Mooney’s hideaway is one of 22 artist’s studios on three of the Exchange Building’s six floors offered for rental in March by The Coe Management Group. Word spread quickly through Bangor’s close-knit artists community, and most of the affordable little nooks have been filled.

The decision to market space to artists came out of gathering cultural momentum downtown. Jack Donovan, trustee for Coe Management, said occupancy had declined at the aging Exchange Building in recent years.

“I saw the children’s museum and the possibility of an arts center, and it seemed like things were happening,” he said. “This is our contribution.”

Sally Burgess, a project coordinator in the city’s economic development department, noticed the “For Rent” signs in the Exchange Building and started a conversation about options.

“One of the goals many of us have for downtown Bangor is to encourage people with creative pursuits to spend time there, have studios there, even live there,” she said.

The presence of working artists downtown “has always been kind of a quiet thing,” she said. Now, with downtown revitalization linked to the promotion of arts and culture, “we really want to bring it out in the open,” Burgess explained.

She imagines artists welcoming the public for studio tours, hanging holiday lights in windows, “taking a vacant space and making it alive again.”

Artists have gladly accepted the city’s invitation. Painter Nina Jerome traded the studio she’s occupied for more than 20 years for a bright new space in the Exchange Building.

“I always thought it would be nice to be downtown, closer to the library, to be a part of things,” she said. “I liked the quality of light there, and I think the building has a nice personality.”

Most studios are small, 200 square feet, with tiled or carpeted floors and white walls. A few have sinks; some have storage cabinets.

Rebuilt in 1910 after fire destroyed it, the former Western Union building has dark wood trim, heavy banisters and a small elevator. A marble-and-granite entryway opens on a brick sidewalk. Satellite dishes sit on the roof, evidence of the radio station that occupies the top floor.

The building’s new use ties in nicely with the philosophy of Nancy Coe, former trustee for her family’s Bangor holdings. An artist, she died last year after a long painting career in California.

“I wish Nancy was alive, she’d be so excited by this,” Donovan said, looking at a reddish chalk portrait Coe drew of him on one of his business trips to San Jose.

The Coes prospered in Maine after venturing north from New Hampshire in 1842. Partners with the Pingree family in the timber trade, they put up a block of buildings on Main Street in Bangor. A generous tribe, the Coes established an infirmary at Bowdoin College in 1917 and donated a mansion on Court Street, Bangor, the former home of Dr. Thomas Upham Coe, for use as a school.

The family’s former cattle ranch in Santa Clara County, Calif., is now a state park.

Donovan said the rock-bottom rents are possible because Coe Management’s collection of professional offices and retail storefronts are 95 percent full.

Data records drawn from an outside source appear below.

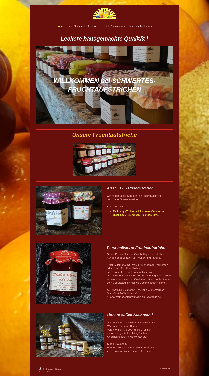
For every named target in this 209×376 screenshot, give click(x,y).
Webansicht (165, 369)
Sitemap (58, 369)
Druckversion (46, 369)
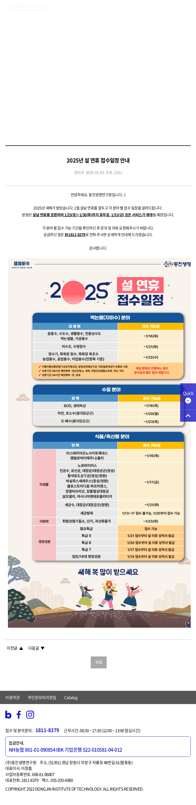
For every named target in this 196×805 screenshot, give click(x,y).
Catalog (71, 697)
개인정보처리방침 (42, 697)
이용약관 (12, 697)
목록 (98, 662)
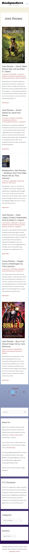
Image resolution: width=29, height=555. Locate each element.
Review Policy (15, 435)
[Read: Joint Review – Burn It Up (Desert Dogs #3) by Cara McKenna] (13, 320)
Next (14, 395)
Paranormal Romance (8, 78)
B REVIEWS (13, 181)
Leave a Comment (7, 349)
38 (24, 392)
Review (18, 78)
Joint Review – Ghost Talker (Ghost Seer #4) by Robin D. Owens (14, 69)
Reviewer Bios (11, 447)
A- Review (20, 74)
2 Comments (6, 223)
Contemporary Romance (9, 120)
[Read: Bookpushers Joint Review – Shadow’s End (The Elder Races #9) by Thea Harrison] (6, 161)
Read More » (5, 103)
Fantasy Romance (20, 76)
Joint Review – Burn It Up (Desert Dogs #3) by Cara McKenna (13, 344)
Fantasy (17, 224)
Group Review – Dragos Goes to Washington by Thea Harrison (12, 264)
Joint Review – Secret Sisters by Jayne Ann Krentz (11, 113)
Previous (14, 388)
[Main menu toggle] (27, 3)
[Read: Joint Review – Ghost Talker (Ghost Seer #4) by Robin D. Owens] (13, 45)
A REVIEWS (13, 74)
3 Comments (6, 269)
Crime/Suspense (7, 122)
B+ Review (11, 76)
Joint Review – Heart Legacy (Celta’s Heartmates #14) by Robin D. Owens (14, 217)
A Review (12, 118)
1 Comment (5, 74)
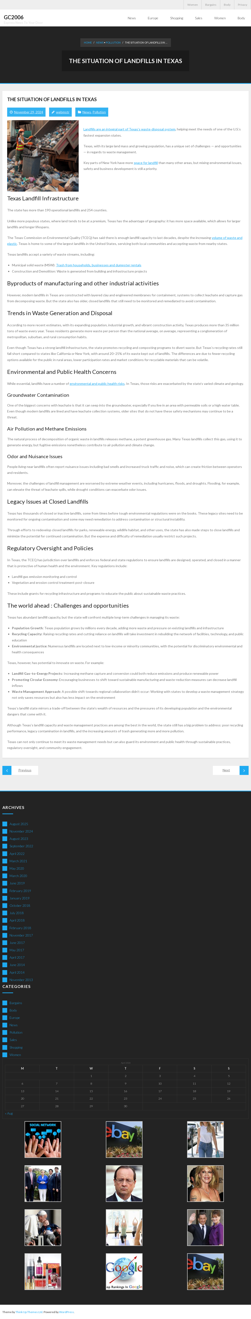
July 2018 (17, 913)
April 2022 (17, 853)
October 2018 (20, 905)
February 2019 (20, 890)
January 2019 (20, 898)
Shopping (16, 1047)
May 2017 (17, 950)
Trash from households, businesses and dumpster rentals (98, 265)
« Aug (9, 1113)
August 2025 (19, 824)
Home (88, 42)
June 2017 (17, 942)
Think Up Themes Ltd (28, 1312)
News (99, 42)
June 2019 (17, 883)
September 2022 (21, 846)
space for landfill (146, 162)
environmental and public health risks (97, 383)
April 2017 (17, 957)
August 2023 (19, 838)
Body (227, 4)
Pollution (113, 42)
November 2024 (21, 831)
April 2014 (17, 972)
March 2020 (18, 875)
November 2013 (21, 979)
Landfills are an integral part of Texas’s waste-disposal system (129, 129)
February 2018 (20, 928)
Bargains (210, 4)
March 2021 (18, 861)
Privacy (242, 4)
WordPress (66, 1312)
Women (192, 4)
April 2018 (17, 920)
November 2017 (21, 935)
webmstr (62, 112)
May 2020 (17, 868)
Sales (13, 1039)
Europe (15, 1017)
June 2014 (17, 964)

The company’s success elsewhere in Bangor makes the project possible.

“This way, we don’t have the vacancies, and there’s money coming in,” he said.

Burgess knows firsthand the importance of work space to artists. The city employee rents her own sparely furnished new studio in the Exchange Building, the first creative workplace she’s ever had outside her home.

“I don’t make lunch dates anymore,” she said. “I try to be there, drawing, all five noon hours. It’s so quiet, and you feel the energy of the other people there.”